Vortrag über Auschwitz-Überlebenden

Am Abend findet ein Podiumsgespräch zum Thema „(Ent)humanisierung in der Medizin heute“ statt, welches sich mit der Entstehung von Ausgrenzung und Diskriminierung und Möglichkeiten der Überwindung beschäftigt. Darüber hinaus hält Prof. Dr. Peter Selg einen Vortrag über den Auschwitz-Überlebenden Primo Levi (1919-1987) und die Aktualität seiner Lagererfahrungen und deren Konsequenzen, in gesellschaftspolitischer wie medizinethischer Hinsicht.
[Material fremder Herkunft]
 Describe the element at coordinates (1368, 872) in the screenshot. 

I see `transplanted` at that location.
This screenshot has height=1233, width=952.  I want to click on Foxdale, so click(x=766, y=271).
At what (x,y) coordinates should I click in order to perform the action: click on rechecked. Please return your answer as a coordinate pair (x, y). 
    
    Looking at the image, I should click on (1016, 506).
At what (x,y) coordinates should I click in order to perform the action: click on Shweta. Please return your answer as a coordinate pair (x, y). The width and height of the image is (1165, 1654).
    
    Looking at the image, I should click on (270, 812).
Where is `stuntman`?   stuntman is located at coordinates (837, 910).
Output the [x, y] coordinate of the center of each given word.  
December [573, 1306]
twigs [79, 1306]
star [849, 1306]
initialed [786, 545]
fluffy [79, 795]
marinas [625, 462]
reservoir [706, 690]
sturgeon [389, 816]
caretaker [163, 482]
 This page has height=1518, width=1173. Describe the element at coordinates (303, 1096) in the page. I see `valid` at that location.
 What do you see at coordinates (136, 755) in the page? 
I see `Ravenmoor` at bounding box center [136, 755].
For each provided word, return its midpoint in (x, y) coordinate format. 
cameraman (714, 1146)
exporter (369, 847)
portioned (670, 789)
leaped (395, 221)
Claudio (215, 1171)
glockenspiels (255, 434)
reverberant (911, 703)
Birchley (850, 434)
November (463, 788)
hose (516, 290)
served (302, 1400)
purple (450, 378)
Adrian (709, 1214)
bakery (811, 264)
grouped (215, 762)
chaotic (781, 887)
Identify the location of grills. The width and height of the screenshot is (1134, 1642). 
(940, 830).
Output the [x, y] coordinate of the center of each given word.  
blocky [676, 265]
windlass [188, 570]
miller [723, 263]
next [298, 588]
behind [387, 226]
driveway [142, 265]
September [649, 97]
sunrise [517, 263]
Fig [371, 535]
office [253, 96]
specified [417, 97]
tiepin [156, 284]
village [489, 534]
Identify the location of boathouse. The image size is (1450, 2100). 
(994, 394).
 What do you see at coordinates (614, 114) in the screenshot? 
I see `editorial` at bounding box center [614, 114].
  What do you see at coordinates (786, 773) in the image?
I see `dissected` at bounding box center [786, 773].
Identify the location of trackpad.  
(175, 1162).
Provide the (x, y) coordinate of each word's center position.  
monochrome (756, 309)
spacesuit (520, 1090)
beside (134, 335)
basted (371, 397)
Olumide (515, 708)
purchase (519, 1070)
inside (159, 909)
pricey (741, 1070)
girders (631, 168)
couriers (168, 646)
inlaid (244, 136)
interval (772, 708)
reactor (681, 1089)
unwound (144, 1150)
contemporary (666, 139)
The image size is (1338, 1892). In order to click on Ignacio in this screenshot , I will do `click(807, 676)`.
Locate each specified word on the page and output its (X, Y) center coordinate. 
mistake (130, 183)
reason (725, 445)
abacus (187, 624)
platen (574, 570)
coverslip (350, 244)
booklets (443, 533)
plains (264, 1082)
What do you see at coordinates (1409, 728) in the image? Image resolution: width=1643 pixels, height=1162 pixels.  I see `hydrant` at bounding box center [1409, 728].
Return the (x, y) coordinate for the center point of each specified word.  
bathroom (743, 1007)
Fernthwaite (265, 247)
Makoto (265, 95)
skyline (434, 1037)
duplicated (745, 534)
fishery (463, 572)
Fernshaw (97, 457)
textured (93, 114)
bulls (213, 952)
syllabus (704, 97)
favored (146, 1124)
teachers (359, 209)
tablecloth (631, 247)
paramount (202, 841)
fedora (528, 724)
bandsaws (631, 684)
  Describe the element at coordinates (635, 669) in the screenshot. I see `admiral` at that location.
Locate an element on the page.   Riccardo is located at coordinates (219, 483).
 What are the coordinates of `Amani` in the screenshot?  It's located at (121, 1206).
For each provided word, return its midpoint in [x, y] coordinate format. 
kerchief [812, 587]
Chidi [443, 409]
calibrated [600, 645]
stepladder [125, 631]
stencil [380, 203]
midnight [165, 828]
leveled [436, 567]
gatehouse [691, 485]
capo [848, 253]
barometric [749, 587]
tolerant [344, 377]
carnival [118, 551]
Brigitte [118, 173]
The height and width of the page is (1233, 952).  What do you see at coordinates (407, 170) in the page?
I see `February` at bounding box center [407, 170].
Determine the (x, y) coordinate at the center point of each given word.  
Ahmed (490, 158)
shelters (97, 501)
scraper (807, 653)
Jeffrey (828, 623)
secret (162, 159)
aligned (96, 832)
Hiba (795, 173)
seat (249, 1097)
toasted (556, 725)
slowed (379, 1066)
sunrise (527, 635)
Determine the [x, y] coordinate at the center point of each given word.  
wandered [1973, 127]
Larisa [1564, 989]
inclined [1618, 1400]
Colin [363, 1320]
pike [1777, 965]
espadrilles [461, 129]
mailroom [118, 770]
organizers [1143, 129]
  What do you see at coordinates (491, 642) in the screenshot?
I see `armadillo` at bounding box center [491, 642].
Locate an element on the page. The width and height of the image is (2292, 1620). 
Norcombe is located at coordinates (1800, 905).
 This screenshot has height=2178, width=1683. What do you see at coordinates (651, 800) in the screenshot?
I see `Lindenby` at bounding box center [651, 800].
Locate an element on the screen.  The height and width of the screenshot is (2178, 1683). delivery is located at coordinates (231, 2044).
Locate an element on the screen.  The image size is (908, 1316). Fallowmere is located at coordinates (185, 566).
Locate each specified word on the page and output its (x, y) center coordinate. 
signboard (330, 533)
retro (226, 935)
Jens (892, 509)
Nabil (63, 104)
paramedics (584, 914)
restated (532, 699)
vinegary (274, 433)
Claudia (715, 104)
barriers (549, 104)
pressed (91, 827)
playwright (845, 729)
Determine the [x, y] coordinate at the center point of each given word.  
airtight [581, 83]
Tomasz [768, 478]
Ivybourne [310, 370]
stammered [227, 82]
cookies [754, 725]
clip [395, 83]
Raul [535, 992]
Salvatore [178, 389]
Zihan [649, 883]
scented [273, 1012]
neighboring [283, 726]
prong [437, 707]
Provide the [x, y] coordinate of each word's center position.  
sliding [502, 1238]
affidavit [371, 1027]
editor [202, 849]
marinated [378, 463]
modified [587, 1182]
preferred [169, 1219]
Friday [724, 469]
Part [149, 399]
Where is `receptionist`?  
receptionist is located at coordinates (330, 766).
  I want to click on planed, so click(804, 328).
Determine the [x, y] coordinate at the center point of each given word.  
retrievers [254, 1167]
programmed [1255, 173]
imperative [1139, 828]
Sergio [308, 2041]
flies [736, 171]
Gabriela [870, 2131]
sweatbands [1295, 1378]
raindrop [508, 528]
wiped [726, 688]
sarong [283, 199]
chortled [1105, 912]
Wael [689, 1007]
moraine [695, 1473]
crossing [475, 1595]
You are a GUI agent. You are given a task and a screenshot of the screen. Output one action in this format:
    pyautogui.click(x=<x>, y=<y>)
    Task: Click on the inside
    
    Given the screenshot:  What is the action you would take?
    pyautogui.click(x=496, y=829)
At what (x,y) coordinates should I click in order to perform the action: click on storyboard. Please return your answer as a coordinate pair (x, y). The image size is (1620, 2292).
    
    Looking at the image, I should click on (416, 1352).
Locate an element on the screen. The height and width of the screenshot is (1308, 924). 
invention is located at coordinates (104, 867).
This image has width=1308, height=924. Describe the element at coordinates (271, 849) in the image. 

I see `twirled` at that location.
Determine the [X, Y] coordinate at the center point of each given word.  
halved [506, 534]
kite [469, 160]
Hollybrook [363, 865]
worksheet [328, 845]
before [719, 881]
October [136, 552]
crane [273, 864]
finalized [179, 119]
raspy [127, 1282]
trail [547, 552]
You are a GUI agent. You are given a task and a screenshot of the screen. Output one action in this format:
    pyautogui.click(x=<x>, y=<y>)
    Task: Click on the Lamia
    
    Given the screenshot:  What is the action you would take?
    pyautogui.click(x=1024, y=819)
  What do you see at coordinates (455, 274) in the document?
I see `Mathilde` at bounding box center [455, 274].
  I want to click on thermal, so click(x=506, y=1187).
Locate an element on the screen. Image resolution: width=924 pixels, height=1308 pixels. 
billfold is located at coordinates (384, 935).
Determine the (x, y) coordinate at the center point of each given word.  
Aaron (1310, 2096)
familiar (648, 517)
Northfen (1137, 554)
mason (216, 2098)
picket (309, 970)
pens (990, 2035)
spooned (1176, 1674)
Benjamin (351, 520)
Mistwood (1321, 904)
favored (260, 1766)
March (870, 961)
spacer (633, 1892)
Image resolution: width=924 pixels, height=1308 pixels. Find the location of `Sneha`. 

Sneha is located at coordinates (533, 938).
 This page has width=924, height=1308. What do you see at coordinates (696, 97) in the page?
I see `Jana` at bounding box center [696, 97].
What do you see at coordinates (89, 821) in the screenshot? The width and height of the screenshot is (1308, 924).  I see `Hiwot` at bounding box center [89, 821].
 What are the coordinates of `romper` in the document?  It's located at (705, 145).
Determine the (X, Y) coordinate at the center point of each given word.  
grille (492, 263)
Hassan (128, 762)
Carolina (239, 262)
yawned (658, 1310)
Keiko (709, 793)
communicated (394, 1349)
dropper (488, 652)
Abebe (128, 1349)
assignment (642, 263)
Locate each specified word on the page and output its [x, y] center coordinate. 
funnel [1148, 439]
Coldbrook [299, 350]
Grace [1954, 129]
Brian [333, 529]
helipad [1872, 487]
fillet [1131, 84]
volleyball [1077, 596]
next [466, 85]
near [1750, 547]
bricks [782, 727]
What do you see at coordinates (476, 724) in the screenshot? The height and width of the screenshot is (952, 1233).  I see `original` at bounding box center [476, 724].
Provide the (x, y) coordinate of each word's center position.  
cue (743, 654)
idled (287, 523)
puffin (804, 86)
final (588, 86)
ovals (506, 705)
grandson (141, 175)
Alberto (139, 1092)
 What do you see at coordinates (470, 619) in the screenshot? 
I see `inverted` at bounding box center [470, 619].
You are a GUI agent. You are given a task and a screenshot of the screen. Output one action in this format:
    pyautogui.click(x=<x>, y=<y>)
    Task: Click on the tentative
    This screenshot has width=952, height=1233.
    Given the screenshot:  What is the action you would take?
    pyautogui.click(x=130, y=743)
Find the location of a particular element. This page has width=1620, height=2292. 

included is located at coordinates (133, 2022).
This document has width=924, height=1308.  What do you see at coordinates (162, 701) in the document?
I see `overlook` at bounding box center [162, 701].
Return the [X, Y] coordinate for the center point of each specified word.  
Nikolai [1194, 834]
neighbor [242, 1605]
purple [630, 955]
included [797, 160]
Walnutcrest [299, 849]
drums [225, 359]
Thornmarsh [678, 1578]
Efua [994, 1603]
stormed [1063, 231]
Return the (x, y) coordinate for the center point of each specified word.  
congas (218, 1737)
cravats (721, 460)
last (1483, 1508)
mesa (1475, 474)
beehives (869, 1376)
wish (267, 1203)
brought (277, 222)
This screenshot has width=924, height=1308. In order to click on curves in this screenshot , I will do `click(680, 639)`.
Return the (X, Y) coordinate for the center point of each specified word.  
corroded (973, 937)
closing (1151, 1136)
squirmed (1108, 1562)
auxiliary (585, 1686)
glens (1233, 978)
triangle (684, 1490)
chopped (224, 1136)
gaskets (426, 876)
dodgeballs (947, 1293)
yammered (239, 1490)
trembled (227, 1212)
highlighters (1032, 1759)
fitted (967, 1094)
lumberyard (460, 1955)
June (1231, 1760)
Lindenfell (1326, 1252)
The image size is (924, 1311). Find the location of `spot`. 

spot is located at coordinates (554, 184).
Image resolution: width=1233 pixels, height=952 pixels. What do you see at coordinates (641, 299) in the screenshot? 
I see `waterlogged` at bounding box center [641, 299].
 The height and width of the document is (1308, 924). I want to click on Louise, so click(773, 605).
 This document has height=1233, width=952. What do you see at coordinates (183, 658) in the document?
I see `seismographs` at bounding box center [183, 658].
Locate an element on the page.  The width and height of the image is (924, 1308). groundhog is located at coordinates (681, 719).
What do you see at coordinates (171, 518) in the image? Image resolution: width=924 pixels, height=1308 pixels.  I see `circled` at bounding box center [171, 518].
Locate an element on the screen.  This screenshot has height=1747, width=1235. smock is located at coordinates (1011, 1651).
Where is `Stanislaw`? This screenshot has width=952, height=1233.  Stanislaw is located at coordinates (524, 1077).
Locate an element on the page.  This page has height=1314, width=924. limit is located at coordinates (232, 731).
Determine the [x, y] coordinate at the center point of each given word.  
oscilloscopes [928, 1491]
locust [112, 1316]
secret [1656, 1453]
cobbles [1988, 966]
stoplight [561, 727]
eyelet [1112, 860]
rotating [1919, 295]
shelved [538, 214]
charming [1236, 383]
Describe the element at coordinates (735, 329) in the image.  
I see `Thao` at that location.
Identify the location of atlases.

„Primo Levi sah sich einer weltgeschichtlichen, politischen und ökologischen Situation gegenüber, die unübersehbar Züge der Unlösbarkeit und Unentrinnbarkeit vorwies und aus dem miterlebten Bösen des Faschismus und Nationalsozialismus, der Verfremdung und dem Missbrauch von Wissenschaft und Technik, aus der Ideologisierung und dramatischen Enthumanisierung bis hin zu den Gaskammern nichts gelernt und keine Konsequenzen gezogen hatte“, erklärt Peter Selg, Professor für anthropologische Grundlagen der Medizin. Seine regelmäßigen, öffentlichen Beiträge thematisieren seit vielen Jahren grundlegend die Ideengeschichte und Ethik der Medizin. Gemeinsam mit Diethard Tauschel vom IBAM ist er Initiator des medizinethischen Modell-Curriculums „Ärztliche Bewusstseinsbildung“ an der UW/H, in dessen Rahmen auch die Exkursion in die Gedenkstätte Auschwitz-Birkenau stattfand.

Der öffentliche Präsentations- und Diskurstag wird aus Spenden und von der Bethe-Stiftung finanziert. Der Eintritt ist frei.